Friday, September 18, 2009

So it's been a while

It has been a while since my last blog. I've come to the realization yet again, that I stink at blogs/vlogs/anything of journal nature. But I think I am okay with that. No, I know I am okay with that. So what has been going on recently in my life? Well, what's gone on in yours??? haaha :) Mmk, so classes at ECSU have leveled out I guess you could say. They aren't as hard as the first two weeks, and therefore I don't feel as ovewhelmed. Which I am very pleased to say. Overall, I am liking my classes. There are still the one or two acceptions that I don't like-such as Aural Skills. I just flat out don't have a trained ear, and never really used my ears the past two years for music to tell what a major or minor 5,6, or 4 sounds like. But I am working on it. After my voice training on Monday, I hit me that I really have lost my upper range that I had in high school. It saddens me, but I have no one to blame really but myself. I didn't practice, even though I wasn't given much opportunity to practice, I didn't really try to keep it trained. So that's a goal this year-getting my higher range back. Also, another goal is to actually lose the weight and drop sizes like I have been trying. I have the p90x thing, but I just can't stick with it alone. =/ I hate not having someone else to do it with me, but I guess I'll just have to suck it up and do it. But I am DETERMINED this time to actually get through more than two weeks of it, hah. Hm..worship wise, I haven't really done anything (bummer). However! Mike asked me to help with worship this past wednesday. It felt like the first time he asked me for help. I was still nervous around him, vocally, and didn't feel up to par. But when we actually played, it was a lot easier. I found I like leading worship in general, but it is fun with Mike also.

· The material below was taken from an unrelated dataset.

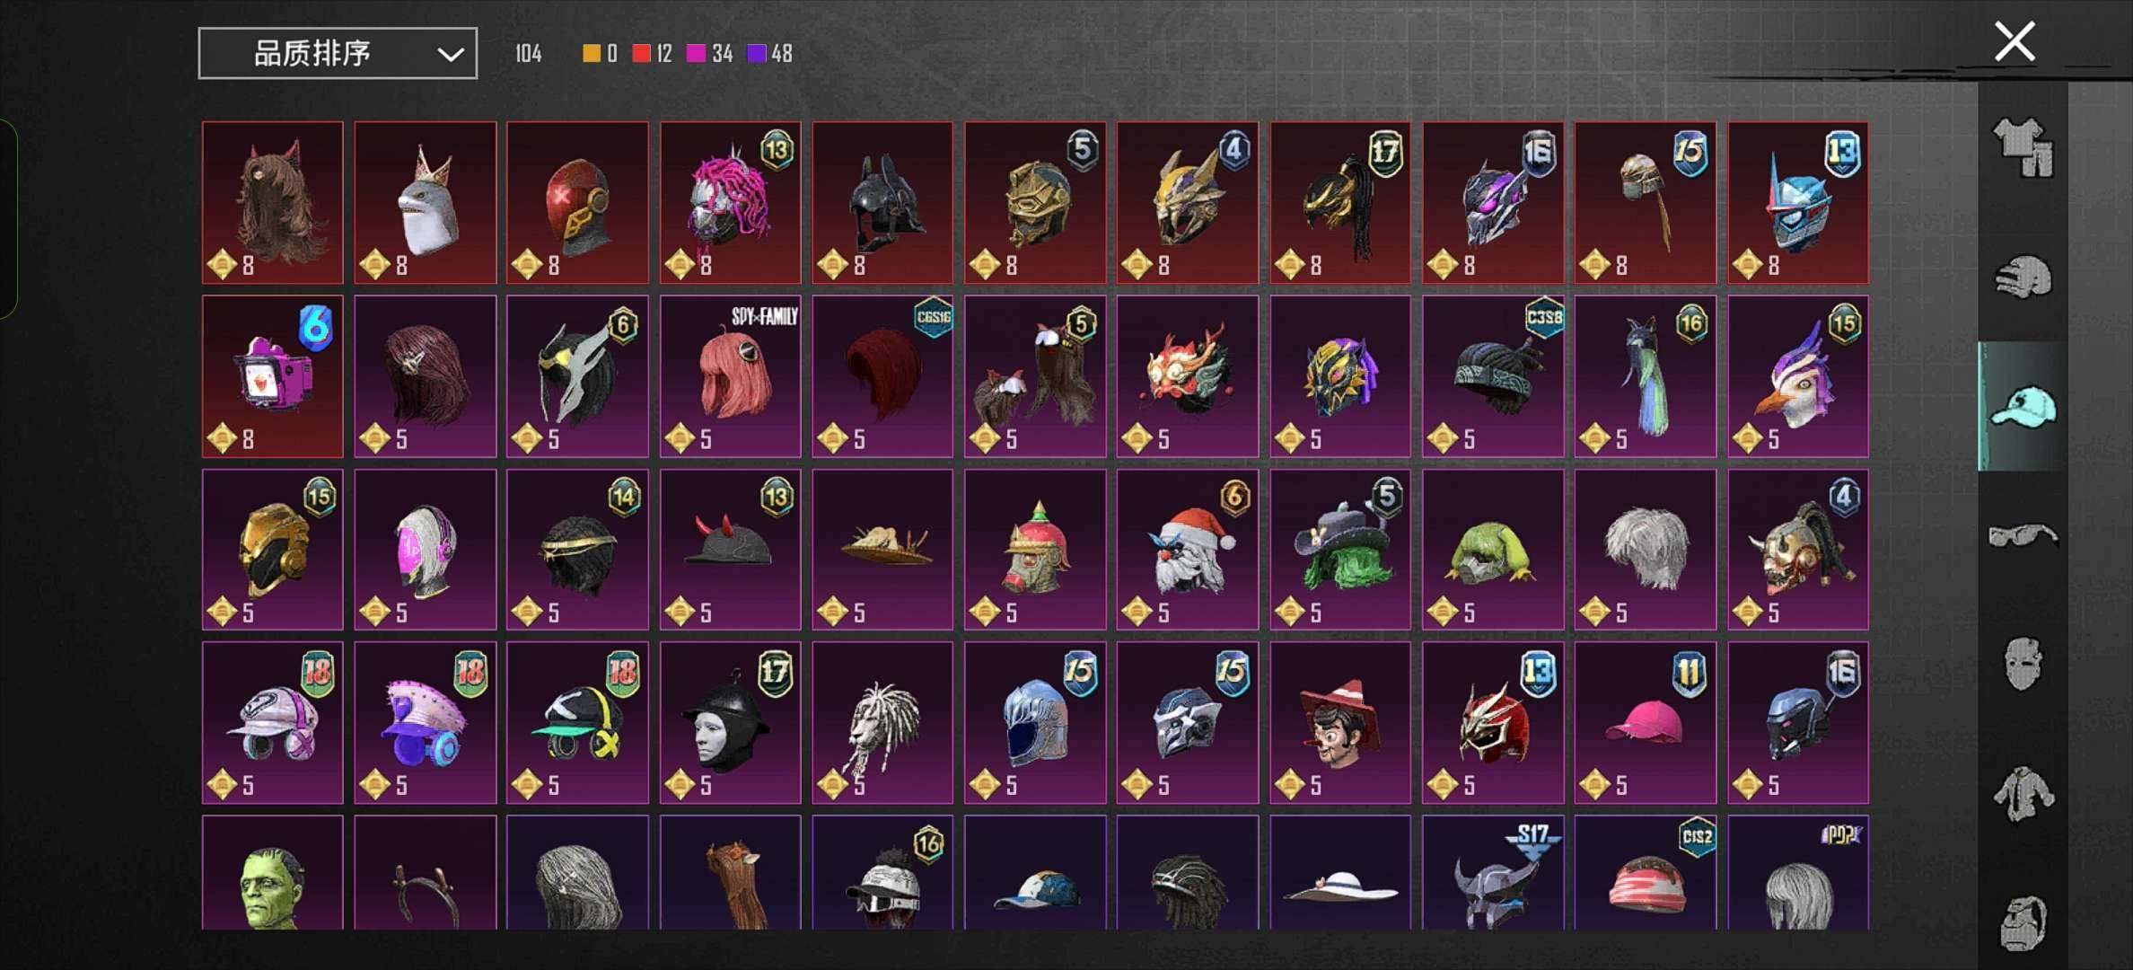Click the purple rarity color swatch

point(757,54)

I have a tendency to just want to watch him lead cause he does a good job, haha. Just wish my voice blended with his. In the back of my head I keep hearing Mark say "Your voice just has more vibrato than his, so it doesn't blend too well." BUTTTT yeah. It was fun :) And I am really glad he asked me to help. Um..welp, I think that about does it on important stuff? I still am not quiet sure where I am going/doing/wanting out of life. Hopefully that will change soon, and I will be able to see what God wants for me. Lator gators :)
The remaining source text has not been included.